Zweitens ist unklar, was gelöscht werden darf. Wer entscheidet, ob ein Projektordner aus 2020 noch gebraucht wird? Wer kennt die rechtlichen Aufbewahrungsfristen für welche Dokumenttypen? Im Zweifelsfall wird nichts gelöscht – was den Speicherbedarf nicht senkt.

Drittens: Selbst wenn jemand aufräumt, wächst der Speicher sofort wieder nach. Das einmalige Aufräumen löst das strukturelle Problem nicht.

Die Kostenlogik hinter Archivierung

Was viele nicht auf dem Radar haben: Eine Archivlösung muss nicht teuer sein – und sie spart oft deutlich mehr, als sie kostet.

Das Prinzip ist simpel: Dateien, die seit einer definierten Zeit nicht mehr angefasst wurden, werden aus dem teuren SharePoint-Speicher in ein günstigeres Archivziel verschoben. Gebräuchliche Archivziele sind eine separate SharePoint-Archiv-Site oder – wirtschaftlich attraktiver – eine dedizierte OneDrive-Lizenz.

Der Preisunterschied ist der entscheidende Punkt. Während extra SharePoint-Speicher bei CHF 0.20 pro GB beginnt, kostet eine OneDrive-Lizenz mit grossem Speichervolumen einen Bruchteil davon – für einen fixen Monatsbetrag statt einem variablen Preis pro Gigabyte.

Für ein KMU, das 500 GB an inaktiven Dateien aus SharePoint auslagert, bedeutet das: Statt CHF 100 pro Monat für extra SharePoint-Speicher fällt nur noch der Preis für eine einzige zusätzliche Lizenz an – und SharePoint hat wieder Luft.

Und was ist mit Microsoft 365 Archive?

Viele IT-Verantwortliche prüfen an dieser Stelle Microsoft 365 Archive. Klingt zunächst sinnvoll, weil es direkt aus dem Microsoft-Ökosystem kommt. In der Praxis gibt es aber ein paar Punkte, die oft zu spät sichtbar werden.

Erstens ist die Steuerung stark richtlinienbasiert und in der Regel nur mit zusätzlichen Lizenzbausteinen wirklich brauchbar. Ohne diese Zusatzlizenzen bleibt der Automatisierungsgrad begrenzt: viel manuelle Nacharbeit, wenig operative Kontrolle und kaum flexible Regeln pro Bereich oder Team.

Zweitens löst Microsoft 365 Archive das Kostenproblem nicht automatisch. Archivdaten nutzen zuerst ebenfalls das inkludierte Speicherkontingent. Ist dieses aufgebraucht, fallen zusätzliche Speicherkosten an – in vielen Kalkulationen rund CHF 0.05 pro GB und Monat. Damit ist es günstiger als teurer SharePoint-Hauptspeicher, aber eben nicht kostenneutral.

Drittens fehlt häufig die Transparenz, die KMU im Alltag brauchen: Welche Dateien werden wann verschoben, welche bleiben aktiv, was wurde aus Compliance-Gründen bewusst behalten, und wo entstehen neue Speicher-Hotspots? Genau dort entscheidet sich, ob Archivierung nur ein Ablageortwechsel ist oder eine echte Entlastung.

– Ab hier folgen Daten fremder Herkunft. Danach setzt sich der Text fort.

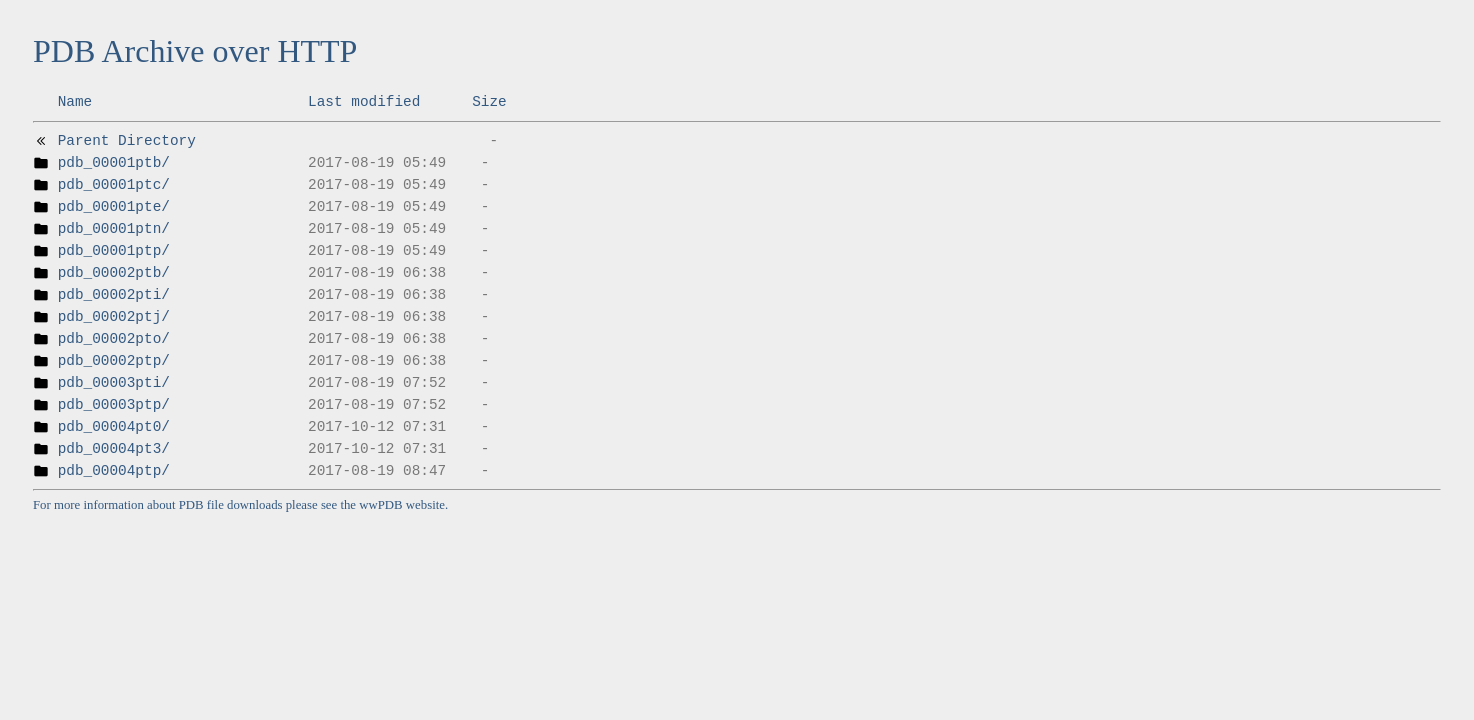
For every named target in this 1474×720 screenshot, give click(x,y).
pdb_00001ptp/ (114, 251)
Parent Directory (127, 141)
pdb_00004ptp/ (114, 471)
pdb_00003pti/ (114, 383)
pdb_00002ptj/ (114, 317)
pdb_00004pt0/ (114, 427)
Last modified (364, 102)
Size (489, 102)
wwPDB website (402, 505)
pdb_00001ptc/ (114, 185)
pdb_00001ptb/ (114, 163)
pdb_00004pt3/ (114, 449)
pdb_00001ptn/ (114, 229)
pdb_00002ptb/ (114, 273)
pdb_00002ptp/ (114, 361)
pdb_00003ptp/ (114, 405)
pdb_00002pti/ (114, 295)
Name (75, 102)
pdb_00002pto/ (114, 339)
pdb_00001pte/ (114, 207)
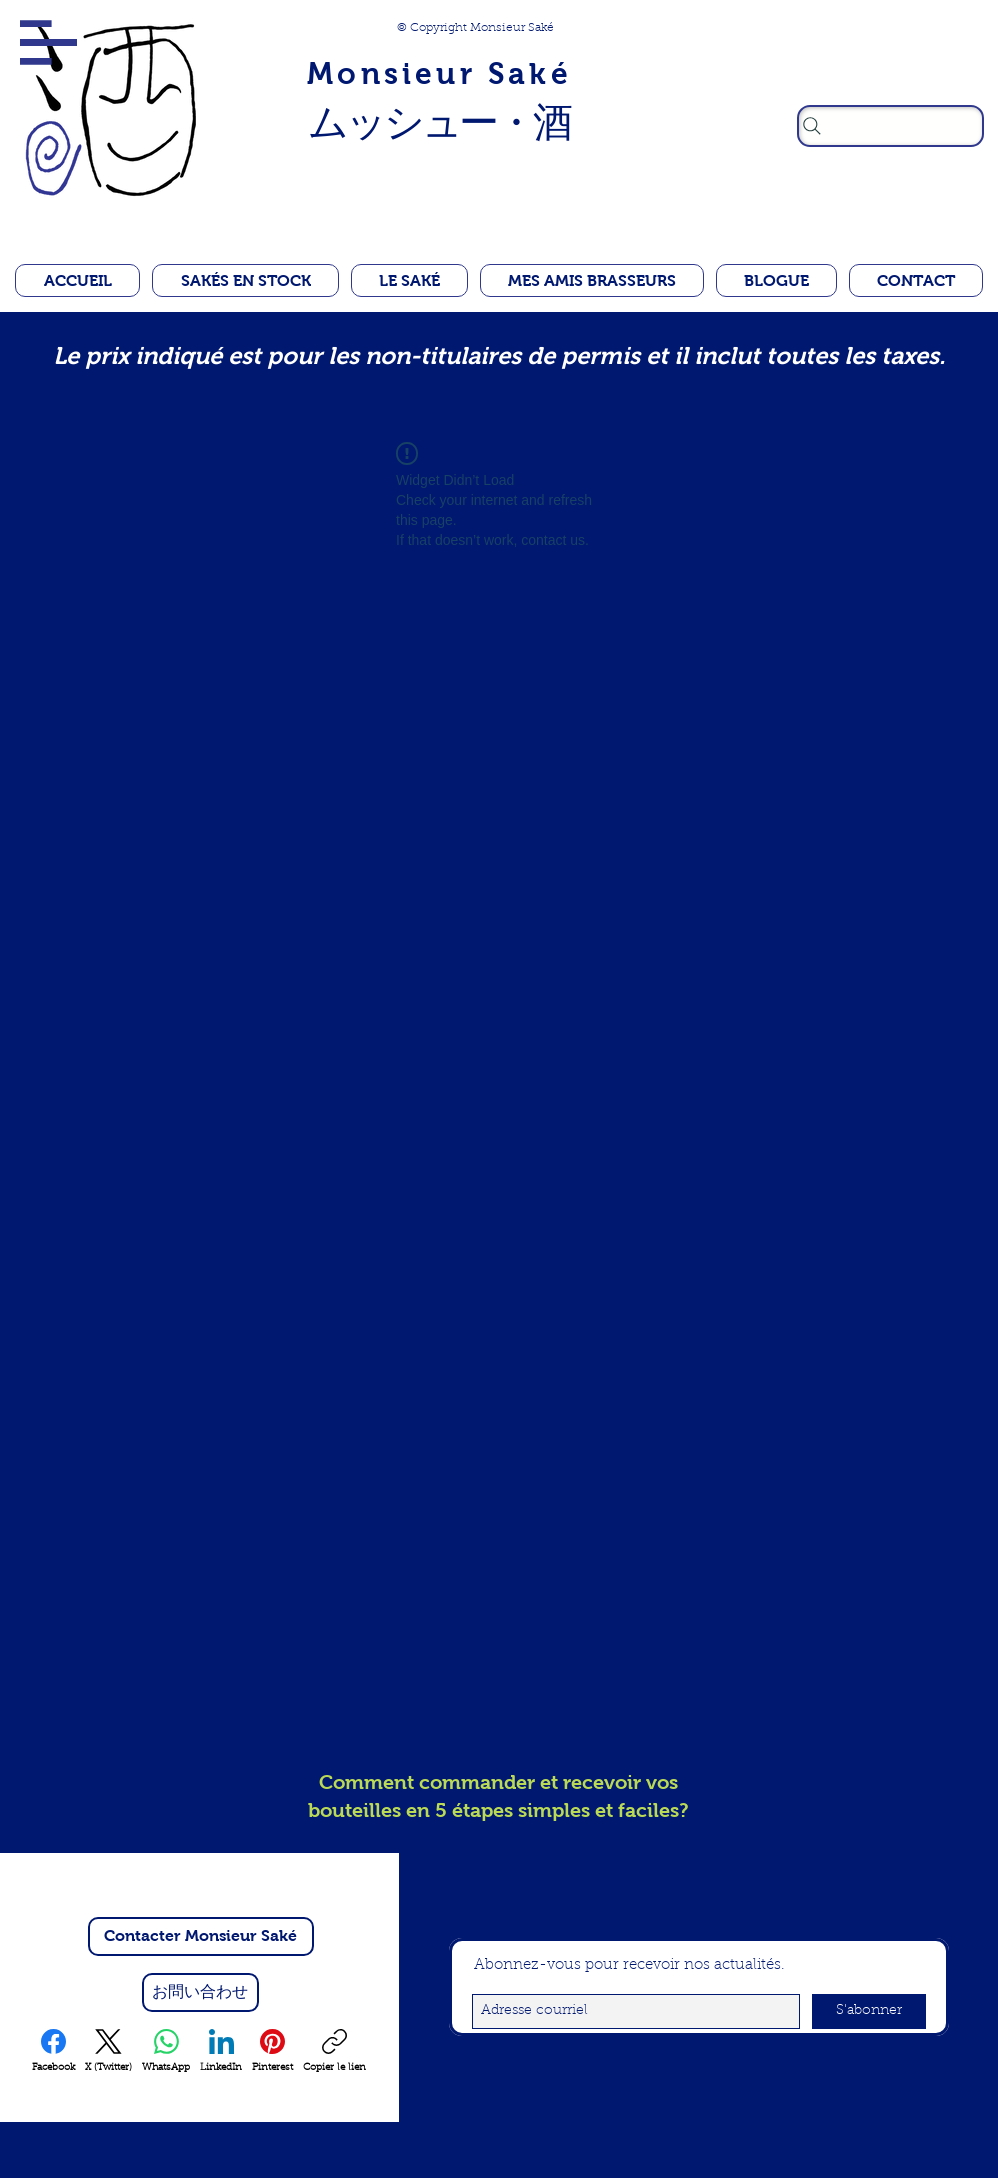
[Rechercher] (890, 126)
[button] (48, 42)
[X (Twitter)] (108, 2051)
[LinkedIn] (221, 2051)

Was Archivierung technisch bedeutet

Ein Archivierungsprozess ist konzeptionell einfach: Prüfe regelmässig, welche Dateien seit X Jahren nicht mehr geöffnet oder verändert wurden. Verschiebe diese Dateien in das definierte Archivziel. Protokolliere, was verschoben wurde.

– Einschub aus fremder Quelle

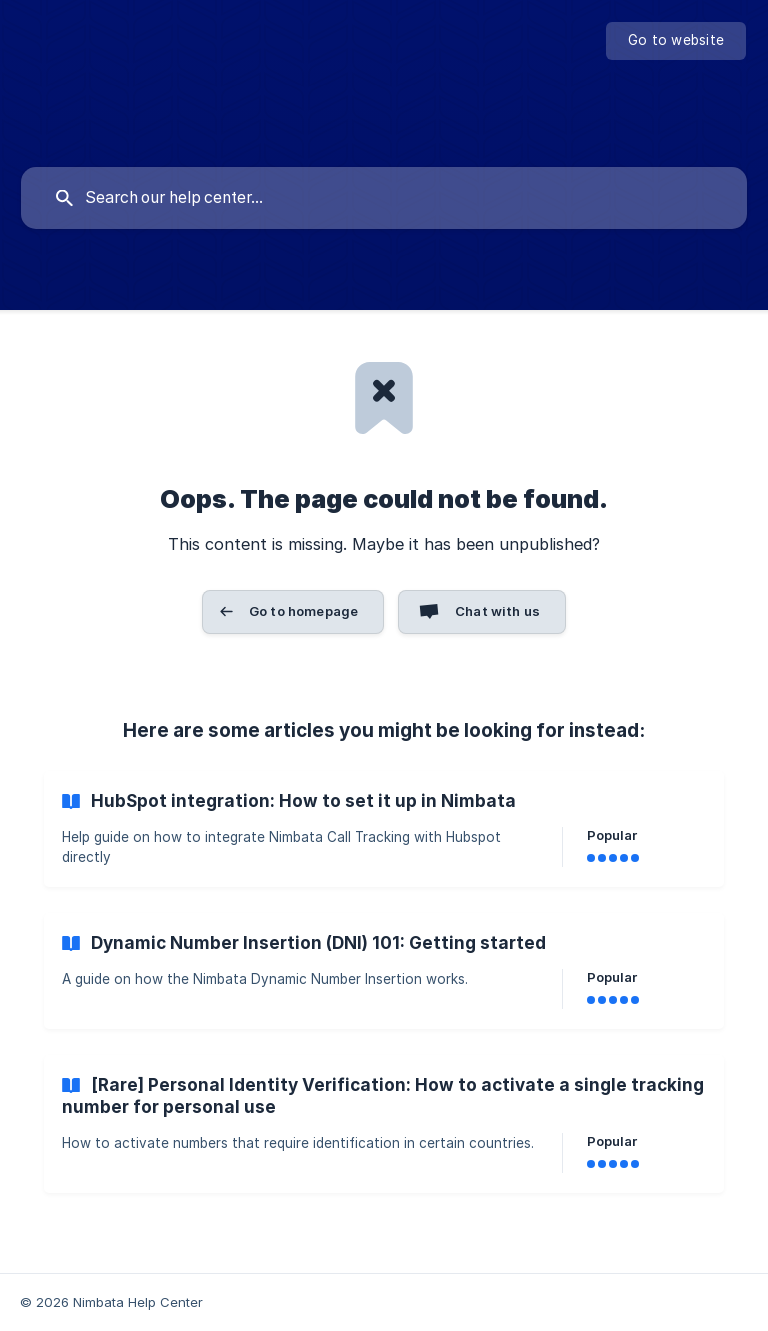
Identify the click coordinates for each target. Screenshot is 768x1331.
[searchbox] (384, 198)
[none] (676, 41)
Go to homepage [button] (303, 611)
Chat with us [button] (497, 611)
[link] (384, 829)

Die Tücken stecken im Detail: Werden verknüpfte Dateien mitgezogen? Was passiert mit Dateien, die zwar selten geöffnet werden, aber auf die interne Links verweisen? Werden gelöschte Dateien aus dem Archiv auch entfernt?

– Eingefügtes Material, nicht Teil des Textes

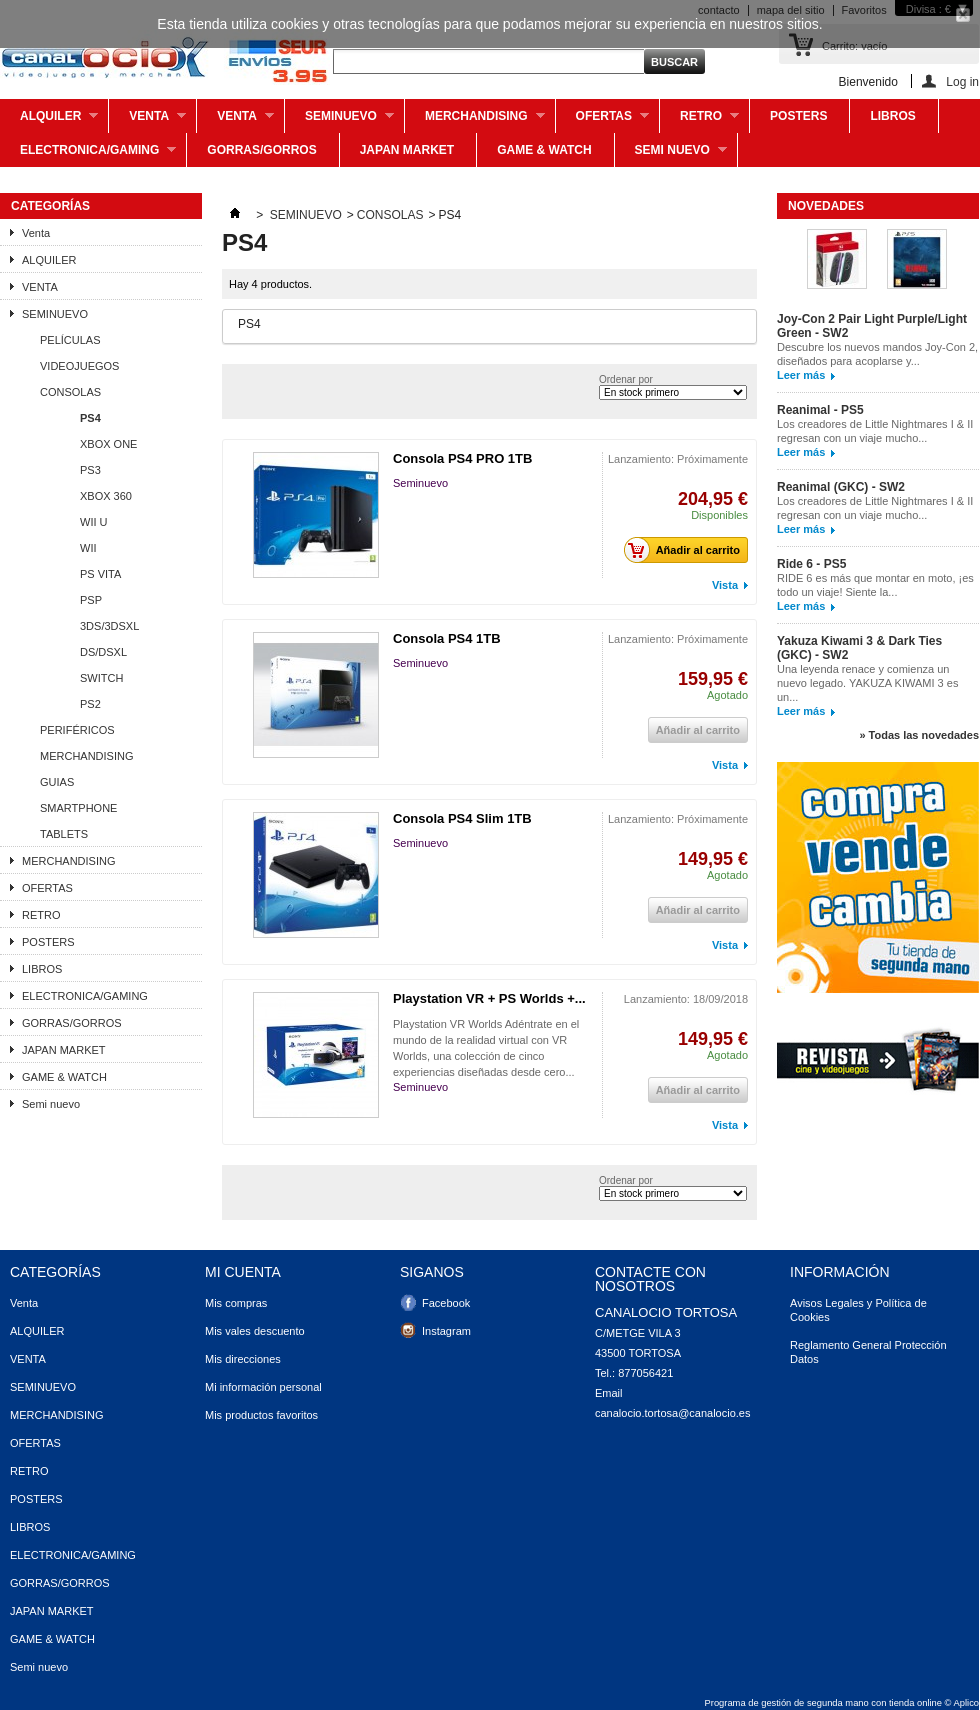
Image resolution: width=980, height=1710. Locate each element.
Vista (725, 585)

Gut implementiert ist ein Archivierungsprozess vollständig automatisiert und läuft im Hintergrund ohne manuellen Eingriff. Neu hinzukommende Dateien werden beim nächsten Lauf geprüft. Dateien, die reaktiviert werden – weil jemand ein altes Dokument wieder braucht – könnten theoretisch zurückverschoben werden, bleiben aber in der Regel im Archiv zugänglich.

Die Konfiguration sollte einfach bleiben: Welche Sites archivieren? Ab wie vielen Jahren Inaktivität? Wohin? Diese Einstellungen sollten ohne Entwickleraufwand änderbar sein – idealerweise direkt in SharePoint, ohne externes Admin-Portal.

Was das für Schweizer KMU bedeutet

Schweizer KMU haben in der Regel keine dedizierte IT-Abteilung, die sich um Speicherhygiene kümmert. SharePoint wird eingerichtet, Mitarbeitende laden Dateien hoch, und irgendwann meldet das System, dass der Speicher voll ist.

Wer dann nur reagiert – also Speicher nachkauft – zahlt langfristig mehr, als nötig wäre. Die Investition in einen automatisierten Archivierungsprozess amortisiert sich in den meisten Fällen innerhalb eines Jahres.

Hinzu kommt: Übersichtlichere SharePoint-Umgebungen sind schneller, einfacher zu durchsuchen und haben weniger Angriffsfläche für unstrukturierte Daten. Das ist kein Marketing – das ist die Erfahrung aus Umgebungen, die wir vor und nach einer Bereinigung verglichen haben.